We are all guilty of jumping on the Olympic bandwagon. Speaking of something I’d like to jump on, I must admit, the idea of a two-woman luge makes my blood boil. I don’t know if there even is such a thing, but I pray that there is and that there are videos I can download for my personal use.
By far the most popular events are the seemingly countless figure skating categories. The figure skating venue has become so popular that the discipline has been divided into two categories: figure skating and ice dancing. The bitter rivalry between participants of the two sports has sometimes led to violence.
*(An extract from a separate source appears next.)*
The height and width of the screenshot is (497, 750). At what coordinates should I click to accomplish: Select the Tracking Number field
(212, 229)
At the Winter Olympics in Park City, Utah a huge barroom brawl broke out between figure skaters and ice dancers when one of the figure skaters suggested that ice dancing was “fruity.” Athletes are now housed in separate compounds.
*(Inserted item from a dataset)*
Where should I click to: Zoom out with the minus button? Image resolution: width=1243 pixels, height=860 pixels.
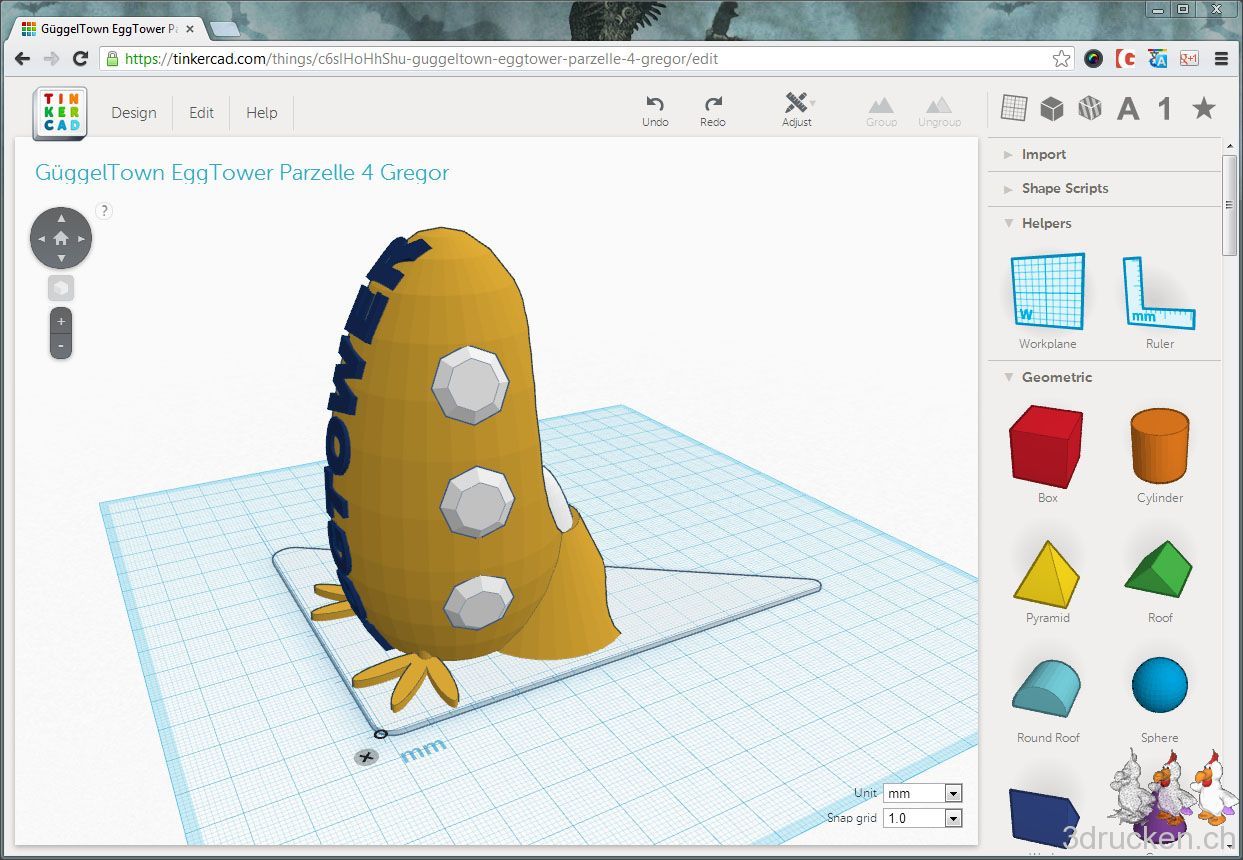click(61, 346)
The appeal of figure skating is that is gives everyone the opportunity to be an armchair judge. In living rooms across America viewers who can’t even see their own toes—let alone touch them—watch the competition with one arm elbow-deep in a bag of Cool Ranch Doritos and the other hand clasping a Pabst Blue Ribbon. “Aw, too bad. You see dat? She faltered a bit on the landing. Dats gonna cost her. Better luck next time, honey.” These armchair umpires are one hundred times more cruel and obdurate than any East German judge during the height of the Cold War. In living rooms across America heartless viewers seem incapable of even the faintest shred of pity.
Mr. Armchair East German Judge: “His technique was flawless but his eye shadow makes him look cheap. I’d deduct for that.”
Mrs. Armchair East German Judge: “How could you fall? I’m just glad that Mary Lou Retton isn’t alive to see you shame yourself. My God, man, have some pride!”
Mr. Armchair East German Judge: “Mary Lou Retton wadn’t no figure skater and she ain't dead.”
Mrs. Armchair East German Judge: “Shut up. You know what I mean. I just couldn't think of a dead figure skater. Make yourself useful and go take the pizza rolls out of the microwave. Wash your hands first; you got Ranch Doritos powder all over them.”
This dialogue shows that we Americans are a highly competitive people. We live for this.